ÖDÜL
Geçen gün şöyle bir söz okudum;
“İnsanın nefsine ağır gelen, hakkında hayırlıdır...”Nefs üzerinde hakimiyet kurmak, öz varlığının beşer varlığının önüne geçmesi kurtuluşmuş meğer.
Kurban etmekmiş mesele, peşinden koştuklarını en yakınında, şah damarından yakınındakine.
Zahiride görünen, hakikatten öyle farklı ki.
İçinde bir alem var, koca bir dünya. O dünya da konuşan sesleri tanımalı. Tanımalı ki hangi sesi dinleyip hangi sese kulak vereceğini de bulmalı.

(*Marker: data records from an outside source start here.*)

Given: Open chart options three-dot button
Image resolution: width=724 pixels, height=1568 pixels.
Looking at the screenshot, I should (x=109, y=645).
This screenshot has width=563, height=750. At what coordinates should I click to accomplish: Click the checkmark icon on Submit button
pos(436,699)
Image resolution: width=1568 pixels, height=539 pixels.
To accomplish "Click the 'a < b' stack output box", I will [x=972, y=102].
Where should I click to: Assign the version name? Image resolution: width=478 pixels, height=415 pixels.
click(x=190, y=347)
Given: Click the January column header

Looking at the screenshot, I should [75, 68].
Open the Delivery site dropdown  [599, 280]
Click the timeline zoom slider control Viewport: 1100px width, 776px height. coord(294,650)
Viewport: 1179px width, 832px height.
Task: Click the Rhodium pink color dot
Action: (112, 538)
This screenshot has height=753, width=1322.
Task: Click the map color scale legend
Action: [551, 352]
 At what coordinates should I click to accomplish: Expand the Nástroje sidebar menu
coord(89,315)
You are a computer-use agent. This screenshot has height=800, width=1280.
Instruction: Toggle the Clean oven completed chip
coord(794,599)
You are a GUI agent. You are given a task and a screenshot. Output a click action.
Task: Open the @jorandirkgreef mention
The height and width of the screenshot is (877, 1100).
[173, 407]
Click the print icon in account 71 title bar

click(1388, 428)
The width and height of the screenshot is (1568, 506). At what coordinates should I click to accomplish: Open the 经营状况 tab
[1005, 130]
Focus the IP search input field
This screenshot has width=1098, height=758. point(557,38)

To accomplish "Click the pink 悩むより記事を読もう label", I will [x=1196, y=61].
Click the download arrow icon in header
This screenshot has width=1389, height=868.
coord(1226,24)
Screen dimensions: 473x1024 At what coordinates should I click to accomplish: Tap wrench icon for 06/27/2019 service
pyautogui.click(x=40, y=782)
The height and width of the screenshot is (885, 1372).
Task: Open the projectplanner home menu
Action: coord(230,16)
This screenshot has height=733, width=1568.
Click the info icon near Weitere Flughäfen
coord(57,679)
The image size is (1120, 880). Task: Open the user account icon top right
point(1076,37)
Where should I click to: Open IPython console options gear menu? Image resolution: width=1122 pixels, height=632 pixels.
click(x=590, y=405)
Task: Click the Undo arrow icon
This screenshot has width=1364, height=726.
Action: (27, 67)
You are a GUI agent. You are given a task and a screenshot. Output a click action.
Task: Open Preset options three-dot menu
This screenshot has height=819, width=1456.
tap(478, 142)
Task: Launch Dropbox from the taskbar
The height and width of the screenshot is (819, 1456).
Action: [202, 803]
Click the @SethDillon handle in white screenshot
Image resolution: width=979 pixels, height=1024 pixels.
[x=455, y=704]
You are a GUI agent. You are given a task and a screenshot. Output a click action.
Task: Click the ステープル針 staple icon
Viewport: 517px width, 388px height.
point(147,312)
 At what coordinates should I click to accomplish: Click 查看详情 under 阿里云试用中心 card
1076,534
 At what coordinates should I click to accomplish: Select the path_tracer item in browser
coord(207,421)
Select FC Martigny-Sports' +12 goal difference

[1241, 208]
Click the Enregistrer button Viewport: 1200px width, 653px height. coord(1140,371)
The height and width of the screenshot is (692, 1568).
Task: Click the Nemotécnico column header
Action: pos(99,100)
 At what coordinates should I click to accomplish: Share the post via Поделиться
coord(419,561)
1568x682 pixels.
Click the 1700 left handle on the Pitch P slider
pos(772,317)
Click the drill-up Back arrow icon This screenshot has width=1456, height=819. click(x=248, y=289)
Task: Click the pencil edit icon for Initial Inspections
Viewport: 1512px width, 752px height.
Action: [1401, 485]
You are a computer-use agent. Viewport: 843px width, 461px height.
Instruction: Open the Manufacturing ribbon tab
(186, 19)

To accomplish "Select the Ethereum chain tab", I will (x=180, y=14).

Yoksa sene de bir kez kurban kesmekle olmaz. Her gün yapmaman gerekeni tavsiye eden sesi bulup kesmeli ki, bir gün sessizlikte sadece O’nun sesiyle baş başa kalmalı…
Duyuyor musun?
Ne çok ses var.
Hepsi sana mı ait tüm bu seslerin?
İki elinin arasına kafanı alsan, tutsan gövdenden ayırsan, içini açsan döksen önüne. Söyle sana ait bir şey bulabilir misin?
Kimlerin nelerin etkisinde doldurdun o düşünceleri koydun oraya. Hadi al bir tanesi kesmeye, kurban etmeye başla…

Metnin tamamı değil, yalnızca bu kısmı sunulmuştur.